Log bags as you pump: number of bags, volume, storage location (freezer or deep freeze), and date. Mark bags used when you feed, with FIFO ordering so the oldest get used first. Track donations given and received.

Rhythm calculates days of supply from a rolling average of what your baby actually eats. Set a stash goal and the app estimates when you'll hit it based on your daily surplus. Expiration dates follow CDC guidelines (6 months freezer, 12 months deep freeze) with warnings when bags are expiring soon.

Milk stash summary showing 1804 oz lifetime, 382 oz in house, 16 oz per day burn rate, and 13 days of supply

Calm Mode.

Baby trackers tend to create the anxiety they're supposed to relieve: overdue timers in red, push notifications telling you to start a feed. Rhythm has colored borders and times-since-last-event with configurable thresholds, because that's what a tracker does. But when those numbers start performing urgency at you instead of helping, Calm Mode turns them off.

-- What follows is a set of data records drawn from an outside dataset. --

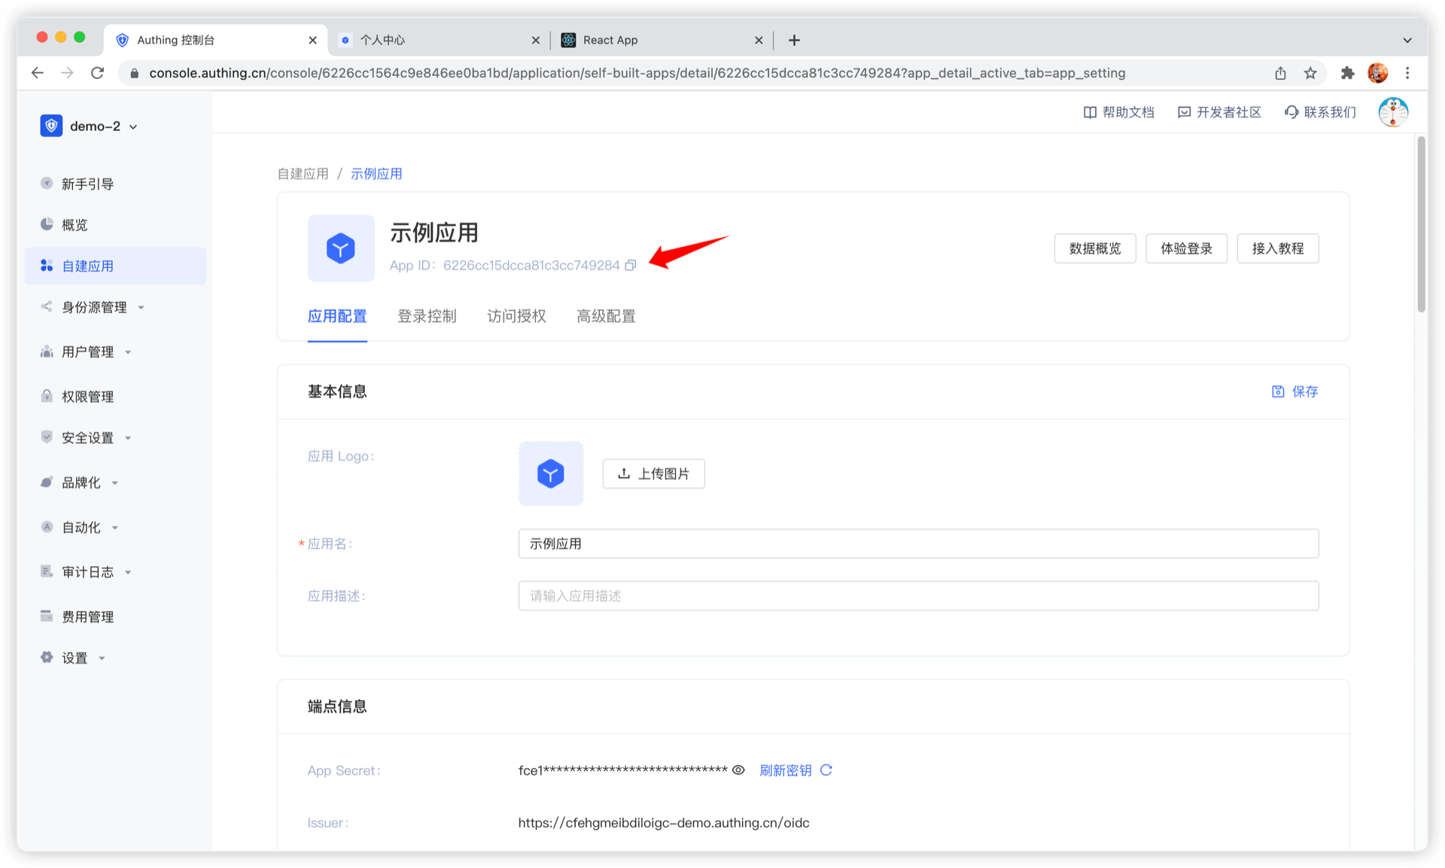Image resolution: width=1445 pixels, height=868 pixels.
Task: Reveal App Secret with eye icon
Action: [738, 770]
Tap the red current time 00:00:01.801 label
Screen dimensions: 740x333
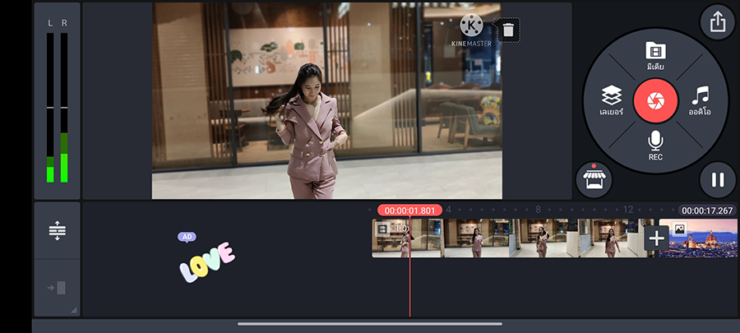[409, 210]
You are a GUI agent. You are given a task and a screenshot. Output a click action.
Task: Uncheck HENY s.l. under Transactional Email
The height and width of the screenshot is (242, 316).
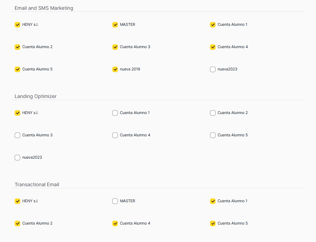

Elapsed times become vague ("a few hours ago" instead of "2h 34m"), warning borders disappear, and predictions, pattern analysis, and night sleep statistics all hide. The app still tracks everything (you can switch back to full precision anytime), but the dashboard stops telling you you're behind. One tap from the sidebar toggles it.

Read more about Calm Mode →

Make it yours.

Eleven themes, each in light, dark, and midnight, plus a System option that follows your OS preference. If none fit, build your own with the custom color picker, which validates WCAG contrast ratios in real time and suggests fixes if your choices aren't readable. Two font options: Nunito (friendly, rounded) and Atkinson Hyperlegible (designed for low-vision readability).

Your data stays here.

By default, Rhythm is local-first: your data lives on your device. I don't see it, I don't want to see it, and I don't sell it. All analytics and predictions run on your phone, not a server.

If you want to sync with a partner or back up your data, that's $5/mo per household, with your data encrypted in transit and your backups encrypted.

One thing to know: Rhythm is a web app, and browsers can evict local storage under pressure, especially Safari on iOS. If you're using the free tier on one device, export your data periodically (always free, in JSON, no subscription required). Sync is the most reliable way to keep it safe long-term.

Being a web app also sets the boundaries: it works in any modern browser and installs to your home screen without an app store, and it updates itself. But there are no home-screen widgets and no Apple Watch app. If those are must-haves for you, Rhythm isn't the right fit yet.